→ Problem details: Format the part of the listing that starts with the line containing "This screenshot has width=1456, height=819. Find" and ends with the line containing "user icon to" as a JSON list of strings, one string per line, with both of those lines included and blank lines skipped.

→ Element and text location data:
········

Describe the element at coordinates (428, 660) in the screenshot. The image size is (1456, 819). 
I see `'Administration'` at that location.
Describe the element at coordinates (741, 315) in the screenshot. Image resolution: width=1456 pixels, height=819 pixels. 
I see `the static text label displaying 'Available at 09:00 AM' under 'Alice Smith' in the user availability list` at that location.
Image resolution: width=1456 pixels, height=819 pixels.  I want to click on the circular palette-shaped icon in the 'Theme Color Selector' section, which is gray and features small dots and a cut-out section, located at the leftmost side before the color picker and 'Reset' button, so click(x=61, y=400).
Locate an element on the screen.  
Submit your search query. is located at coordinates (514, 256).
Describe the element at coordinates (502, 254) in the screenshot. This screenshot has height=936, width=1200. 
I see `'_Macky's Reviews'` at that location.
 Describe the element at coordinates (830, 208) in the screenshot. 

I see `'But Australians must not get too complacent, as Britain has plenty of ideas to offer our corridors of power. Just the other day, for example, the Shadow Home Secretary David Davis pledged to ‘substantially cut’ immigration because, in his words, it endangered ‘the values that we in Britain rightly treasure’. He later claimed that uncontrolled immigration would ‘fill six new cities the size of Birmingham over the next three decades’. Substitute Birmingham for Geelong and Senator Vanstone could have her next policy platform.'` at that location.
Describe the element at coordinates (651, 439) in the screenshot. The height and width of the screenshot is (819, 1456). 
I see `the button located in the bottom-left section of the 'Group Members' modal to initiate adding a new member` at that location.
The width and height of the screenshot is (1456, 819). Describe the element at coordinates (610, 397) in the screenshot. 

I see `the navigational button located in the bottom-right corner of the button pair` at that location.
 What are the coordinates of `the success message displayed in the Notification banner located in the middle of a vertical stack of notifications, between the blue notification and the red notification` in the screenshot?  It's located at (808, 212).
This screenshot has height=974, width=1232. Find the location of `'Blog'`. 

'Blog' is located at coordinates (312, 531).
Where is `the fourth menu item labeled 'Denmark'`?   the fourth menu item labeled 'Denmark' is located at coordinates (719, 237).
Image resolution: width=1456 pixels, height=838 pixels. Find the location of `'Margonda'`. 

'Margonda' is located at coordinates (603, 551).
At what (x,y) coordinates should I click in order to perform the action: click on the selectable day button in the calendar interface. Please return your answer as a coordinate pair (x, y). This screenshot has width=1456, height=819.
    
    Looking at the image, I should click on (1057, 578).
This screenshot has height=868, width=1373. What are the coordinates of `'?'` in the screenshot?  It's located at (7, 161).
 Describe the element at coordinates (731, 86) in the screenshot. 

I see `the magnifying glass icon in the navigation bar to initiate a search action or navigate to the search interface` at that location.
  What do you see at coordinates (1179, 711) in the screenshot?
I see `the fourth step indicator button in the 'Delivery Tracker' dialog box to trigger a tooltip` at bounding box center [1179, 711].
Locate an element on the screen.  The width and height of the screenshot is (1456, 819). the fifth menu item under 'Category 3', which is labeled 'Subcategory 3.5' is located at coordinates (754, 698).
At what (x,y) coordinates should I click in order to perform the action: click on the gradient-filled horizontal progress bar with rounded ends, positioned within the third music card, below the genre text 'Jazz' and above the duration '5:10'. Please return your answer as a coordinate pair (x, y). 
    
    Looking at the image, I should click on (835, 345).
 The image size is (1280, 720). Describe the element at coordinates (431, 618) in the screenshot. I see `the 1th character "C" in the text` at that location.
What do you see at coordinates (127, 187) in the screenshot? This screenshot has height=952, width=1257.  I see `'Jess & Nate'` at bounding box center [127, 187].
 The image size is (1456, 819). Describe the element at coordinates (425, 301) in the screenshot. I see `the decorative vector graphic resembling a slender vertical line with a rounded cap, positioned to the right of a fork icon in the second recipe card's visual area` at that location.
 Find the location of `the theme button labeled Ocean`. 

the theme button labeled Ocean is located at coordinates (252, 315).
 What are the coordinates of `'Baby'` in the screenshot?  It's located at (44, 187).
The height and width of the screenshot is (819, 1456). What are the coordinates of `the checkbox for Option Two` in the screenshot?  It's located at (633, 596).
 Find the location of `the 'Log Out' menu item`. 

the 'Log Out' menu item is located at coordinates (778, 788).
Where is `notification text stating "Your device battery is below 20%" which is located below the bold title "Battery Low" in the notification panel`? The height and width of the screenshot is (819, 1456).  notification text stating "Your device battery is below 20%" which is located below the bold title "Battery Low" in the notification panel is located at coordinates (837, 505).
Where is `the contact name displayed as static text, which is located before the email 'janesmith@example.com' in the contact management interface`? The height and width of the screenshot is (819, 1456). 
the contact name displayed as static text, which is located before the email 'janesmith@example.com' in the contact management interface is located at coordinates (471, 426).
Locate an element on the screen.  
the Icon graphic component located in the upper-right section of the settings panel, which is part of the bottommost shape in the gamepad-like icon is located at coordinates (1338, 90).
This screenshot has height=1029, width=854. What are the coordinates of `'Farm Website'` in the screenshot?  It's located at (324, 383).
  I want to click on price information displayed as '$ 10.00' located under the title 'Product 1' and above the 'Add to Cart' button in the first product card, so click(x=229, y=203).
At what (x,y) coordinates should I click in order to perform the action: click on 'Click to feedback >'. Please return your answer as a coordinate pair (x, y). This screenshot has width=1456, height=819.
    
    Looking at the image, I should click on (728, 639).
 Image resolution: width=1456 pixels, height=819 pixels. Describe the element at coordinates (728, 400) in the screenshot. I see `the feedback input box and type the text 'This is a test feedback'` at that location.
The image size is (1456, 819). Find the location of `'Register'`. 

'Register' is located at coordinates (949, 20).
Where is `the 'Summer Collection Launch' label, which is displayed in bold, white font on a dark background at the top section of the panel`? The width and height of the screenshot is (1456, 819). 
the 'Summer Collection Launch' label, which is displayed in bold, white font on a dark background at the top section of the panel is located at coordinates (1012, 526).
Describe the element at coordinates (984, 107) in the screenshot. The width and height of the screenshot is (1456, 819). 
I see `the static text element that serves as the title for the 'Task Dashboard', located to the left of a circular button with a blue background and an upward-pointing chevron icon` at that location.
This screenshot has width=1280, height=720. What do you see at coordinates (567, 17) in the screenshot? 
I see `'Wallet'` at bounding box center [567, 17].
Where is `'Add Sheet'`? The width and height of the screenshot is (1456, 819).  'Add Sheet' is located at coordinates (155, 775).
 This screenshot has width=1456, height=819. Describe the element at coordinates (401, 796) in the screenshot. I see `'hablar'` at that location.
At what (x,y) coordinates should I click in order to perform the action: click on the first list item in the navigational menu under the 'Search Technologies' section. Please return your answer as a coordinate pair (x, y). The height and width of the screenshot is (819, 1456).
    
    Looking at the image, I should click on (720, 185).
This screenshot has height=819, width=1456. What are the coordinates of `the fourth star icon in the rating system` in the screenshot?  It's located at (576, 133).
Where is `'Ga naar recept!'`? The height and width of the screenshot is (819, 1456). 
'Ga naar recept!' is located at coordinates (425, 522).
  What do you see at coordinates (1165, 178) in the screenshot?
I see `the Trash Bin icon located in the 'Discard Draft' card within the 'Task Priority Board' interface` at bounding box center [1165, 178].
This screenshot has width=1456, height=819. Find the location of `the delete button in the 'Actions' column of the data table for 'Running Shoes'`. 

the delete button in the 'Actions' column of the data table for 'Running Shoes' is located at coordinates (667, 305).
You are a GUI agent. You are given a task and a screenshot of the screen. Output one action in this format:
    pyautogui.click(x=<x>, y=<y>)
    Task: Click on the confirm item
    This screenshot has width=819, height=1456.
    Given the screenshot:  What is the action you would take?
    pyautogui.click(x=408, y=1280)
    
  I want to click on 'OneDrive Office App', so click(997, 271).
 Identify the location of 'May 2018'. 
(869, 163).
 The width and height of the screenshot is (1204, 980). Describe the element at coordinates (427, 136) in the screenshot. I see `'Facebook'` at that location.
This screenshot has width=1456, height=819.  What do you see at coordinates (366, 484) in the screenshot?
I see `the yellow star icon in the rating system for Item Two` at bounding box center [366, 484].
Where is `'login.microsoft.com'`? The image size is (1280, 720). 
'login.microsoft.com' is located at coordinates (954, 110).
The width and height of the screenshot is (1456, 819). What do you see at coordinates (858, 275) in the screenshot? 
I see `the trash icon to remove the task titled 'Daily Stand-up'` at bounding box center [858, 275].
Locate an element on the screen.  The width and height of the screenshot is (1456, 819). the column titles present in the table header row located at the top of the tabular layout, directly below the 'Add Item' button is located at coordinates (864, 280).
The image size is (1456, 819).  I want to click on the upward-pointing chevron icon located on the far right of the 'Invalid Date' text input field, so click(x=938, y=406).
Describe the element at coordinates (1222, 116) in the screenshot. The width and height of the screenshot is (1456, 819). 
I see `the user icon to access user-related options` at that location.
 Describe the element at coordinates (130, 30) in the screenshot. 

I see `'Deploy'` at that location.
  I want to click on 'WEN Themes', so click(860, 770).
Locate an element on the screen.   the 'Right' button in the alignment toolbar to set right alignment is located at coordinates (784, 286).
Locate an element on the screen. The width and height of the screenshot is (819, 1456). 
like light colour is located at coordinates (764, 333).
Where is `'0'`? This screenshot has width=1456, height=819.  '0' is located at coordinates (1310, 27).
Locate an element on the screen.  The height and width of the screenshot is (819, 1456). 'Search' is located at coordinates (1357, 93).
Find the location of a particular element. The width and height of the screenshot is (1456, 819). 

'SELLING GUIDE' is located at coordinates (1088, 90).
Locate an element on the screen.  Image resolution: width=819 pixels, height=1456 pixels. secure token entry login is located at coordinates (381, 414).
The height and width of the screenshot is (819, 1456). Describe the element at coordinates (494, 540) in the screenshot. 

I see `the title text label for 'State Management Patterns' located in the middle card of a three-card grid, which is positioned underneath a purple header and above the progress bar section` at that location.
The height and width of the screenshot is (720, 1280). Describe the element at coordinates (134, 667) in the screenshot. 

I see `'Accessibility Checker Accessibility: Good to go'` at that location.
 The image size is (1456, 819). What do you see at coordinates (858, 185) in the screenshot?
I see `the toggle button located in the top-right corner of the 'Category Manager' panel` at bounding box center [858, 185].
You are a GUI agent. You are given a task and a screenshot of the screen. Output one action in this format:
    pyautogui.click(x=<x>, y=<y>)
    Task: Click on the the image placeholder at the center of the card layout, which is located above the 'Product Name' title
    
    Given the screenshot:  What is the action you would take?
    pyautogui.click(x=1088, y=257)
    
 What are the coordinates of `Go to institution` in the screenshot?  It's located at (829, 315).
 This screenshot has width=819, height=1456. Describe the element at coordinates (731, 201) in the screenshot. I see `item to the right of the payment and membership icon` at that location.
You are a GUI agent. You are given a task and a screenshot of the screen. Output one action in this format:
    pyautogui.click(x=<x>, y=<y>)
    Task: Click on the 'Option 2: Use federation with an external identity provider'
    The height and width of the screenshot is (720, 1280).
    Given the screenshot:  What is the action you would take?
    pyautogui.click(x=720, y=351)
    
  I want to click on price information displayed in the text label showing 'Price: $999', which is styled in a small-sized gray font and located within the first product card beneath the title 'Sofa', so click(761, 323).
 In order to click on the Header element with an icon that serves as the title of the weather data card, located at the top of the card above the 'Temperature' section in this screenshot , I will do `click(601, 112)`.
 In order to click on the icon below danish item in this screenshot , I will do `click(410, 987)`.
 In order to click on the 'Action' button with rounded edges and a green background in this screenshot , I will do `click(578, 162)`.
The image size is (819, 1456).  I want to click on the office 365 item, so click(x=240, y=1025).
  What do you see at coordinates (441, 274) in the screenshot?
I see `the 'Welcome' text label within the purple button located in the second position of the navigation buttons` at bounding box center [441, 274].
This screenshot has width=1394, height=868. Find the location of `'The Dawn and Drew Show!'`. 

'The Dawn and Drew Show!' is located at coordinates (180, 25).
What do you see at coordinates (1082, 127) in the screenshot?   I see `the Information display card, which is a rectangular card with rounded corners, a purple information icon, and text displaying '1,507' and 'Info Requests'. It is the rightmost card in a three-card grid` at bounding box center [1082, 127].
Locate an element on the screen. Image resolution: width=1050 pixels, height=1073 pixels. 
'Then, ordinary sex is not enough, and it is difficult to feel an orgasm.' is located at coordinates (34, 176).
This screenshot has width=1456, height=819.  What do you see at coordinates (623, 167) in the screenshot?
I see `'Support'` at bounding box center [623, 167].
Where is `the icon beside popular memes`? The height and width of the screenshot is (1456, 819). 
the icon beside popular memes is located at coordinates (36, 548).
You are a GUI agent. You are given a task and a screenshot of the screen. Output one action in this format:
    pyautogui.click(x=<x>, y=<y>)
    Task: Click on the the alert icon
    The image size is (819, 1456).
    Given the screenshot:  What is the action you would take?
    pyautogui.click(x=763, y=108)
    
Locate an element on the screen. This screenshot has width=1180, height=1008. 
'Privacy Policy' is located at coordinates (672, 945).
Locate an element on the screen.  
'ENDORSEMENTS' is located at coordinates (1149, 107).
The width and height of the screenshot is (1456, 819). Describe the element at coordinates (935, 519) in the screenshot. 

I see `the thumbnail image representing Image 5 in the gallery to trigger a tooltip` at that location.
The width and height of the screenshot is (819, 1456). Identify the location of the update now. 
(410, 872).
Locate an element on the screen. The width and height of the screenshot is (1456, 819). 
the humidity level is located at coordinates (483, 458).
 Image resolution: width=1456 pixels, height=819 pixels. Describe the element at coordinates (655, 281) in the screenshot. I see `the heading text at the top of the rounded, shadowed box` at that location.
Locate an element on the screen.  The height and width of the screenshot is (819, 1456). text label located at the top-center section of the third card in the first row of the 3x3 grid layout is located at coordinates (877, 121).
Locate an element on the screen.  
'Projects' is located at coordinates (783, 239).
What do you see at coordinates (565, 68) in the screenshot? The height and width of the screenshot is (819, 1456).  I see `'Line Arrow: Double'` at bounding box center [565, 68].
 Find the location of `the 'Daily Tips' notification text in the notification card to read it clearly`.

········

→ Finished task:
[
  "This screenshot has width=1456, height=819. Find the location of `the delete button in the 'Actions' column of the data table for 'Running Shoes'`. ",
  "the delete button in the 'Actions' column of the data table for 'Running Shoes' is located at coordinates (667, 305).",
  "You are a GUI agent. You are given a task and a screenshot of the screen. Output one action in this format:",
  "    pyautogui.click(x=<x>, y=<y>)",
  "    Task: Click on the confirm item",
  "    This screenshot has width=819, height=1456.",
  "    Given the screenshot:  What is the action you would take?",
  "    pyautogui.click(x=408, y=1280)",
  "  I want to click on 'OneDrive Office App', so click(997, 271).",
  " Identify the location of 'May 2018'. ",
  "(869, 163).",
  " The width and height of the screenshot is (1204, 980). Describe the element at coordinates (427, 136) in the screenshot. I see `'Facebook'` at that location.",
  "This screenshot has width=1456, height=819.  What do you see at coordinates (366, 484) in the screenshot?",
  "I see `the yellow star icon in the rating system for Item Two` at bounding box center [366, 484].",
  "Where is `'login.microsoft.com'`? The image size is (1280, 720). ",
  "'login.microsoft.com' is located at coordinates (954, 110).",
  "The width and height of the screenshot is (1456, 819). What do you see at coordinates (858, 275) in the screenshot? ",
  "I see `the trash icon to remove the task titled 'Daily Stand-up'` at bounding box center [858, 275].",
  "Locate an element on the screen.  The width and height of the screenshot is (1456, 819). the column titles present in the table header row located at the top of the tabular layout, directly below the 'Add Item' button is located at coordinates (864, 280).",
  "The image size is (1456, 819).  I want to click on the upward-pointing chevron icon located on the far right of the 'Invalid Date' text input field, so click(x=938, y=406).",
  "Describe the element at coordinates (1222, 116) in the screenshot. The width and height of the screenshot is (1456, 819). ",
  "I see `the user icon to access user-related options` at that location."
]